As you can see Unique value count of veil-type is 1, the feature veil-type has only one distinct value in it and hence, can be dropped.

In [25]:
df = df.drop("veil-type", axis=1)

In [26]:
df.head(6)

Unnamed: 0,class,cap-shape,cap-surface,cap-color,bruises,odor,gill-attachment,gill-spacing,gill-size,gill-color,...,stalk-surface-above-ring,stalk-surface-below-ring,stalk-color-above-ring,stalk-color-below-ring,veil-color,ring-number,ring-type,spore-print-color,population,habitat
0,p,x,s,n,t,p,f,c,n,k,...,s,s,w,w,w,o,p,k,s,u
1,e,x,s,y,t,a,f,c,b,k,...,s,s,w,w,w,o,p,n,n,g
2,e,b,s,w,t,l,f,c,b,n,...,s,s,w,w,w,o,p,n,n,m
3,p,x,y,w,t,p,f,c,n,n,...,s,s,w,w,w,o,p,k,s,u
4,e,x,s,g,f,n,f,w,b,k,...,s,s,w,w,w,o,e,n,a,g
5,e,x,y,y,t,a,f,c,b,n,...,s,s,w,w,w,o,p,k,n,g


In [27]:
# Data is categorical, lets convert it in numerical value
label_encoder = LabelEncoder()
for column in df.columns:
    df[column] = label_encoder.fit_transform(df[column])

In [28]:
df.head()

Unnamed: 0,class,cap-shape,cap-surface,cap-color,bruises,odor,gill-attachment,gill-spacing,gill-size,gill-color,...,stalk-surface-above-ring,stalk-surface-below-ring,stalk-color-above-ring,stalk-color-below-ring,veil-color,ring-number,ring-type,spore-print-color,population,habitat
0,1,5,2,4,1,6,1,0,1,4,...,2,2,7,7,2,1,4,2,3,5
1,0,5,2,9,1,0,1,0,0,4,...,2,2,7,7,2,1,4,3,2,1
2,0,0,2,8,1,3,1,0,0,5,...,2,2,7,7,2,1,4,3,2,3
3,1,5,3,8,1,6,1,0,1,5,...,2,2,7,7,2,1,4,2,3,5
4,0,5,2,3,0,5,1,1,0,4,...,2,2,7,7,2,1,0,3,0,1


In [29]:
# Splitting the dataset into target and feature sets
X = df.loc[:, df.columns != 'class']
Y = df['class']

In [30]:
print(X.shape)

(8124, 21)


In [31]:
print(Y.shape)

(8124,)


In [32]:
## Scaling the dataset
X_train, X_test, Y_train, Y_test = train_test_split(X, Y, test_size = 0.3,random_state = 100)
scaler = StandardScaler()
X_train = scaler.fit_transform(X_train)
X_test = scaler.transform(X_test)

# AdaBoost

AdaBoost, short for Adaptive Boosting, was one of the first boosting methods that saw success in improving the performance of models. AdaBoost focuses on enhancing the performance in areas where the base learner fails. A base learner is the first iteration of the model.

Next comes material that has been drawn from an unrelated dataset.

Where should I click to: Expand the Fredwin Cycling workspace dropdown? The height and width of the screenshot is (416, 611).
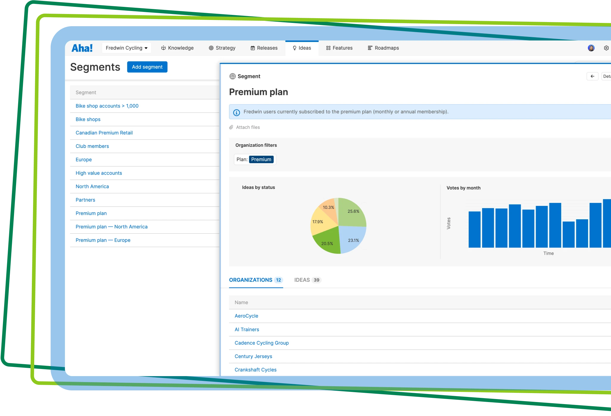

AdaBoost is resistant to overfitting as the number of iterations increase and are most effective when it works on a binary classification problem. AdaBoost includes an extra condition where a model is required to have an error of less than 50% to maintain it, otherwise, the iterations are repeated until a better learner is generated.

AdaBoostClassifier Function in python has following parameters:
![image.png](attachment:image.png)

Refer this link for  SAMME and SAMME.R 
https://medium.datadriveninvestor.com/understanding-adaboost-and-scikit-learns-algorithm-c8d8af5ace10

In [33]:
adaboost = AdaBoostClassifier(n_estimators = 10, learning_rate = 0.01).fit(X_train, Y_train)
score = adaboost.score(X_test, Y_test)

In [34]:
score

0.7842493847415914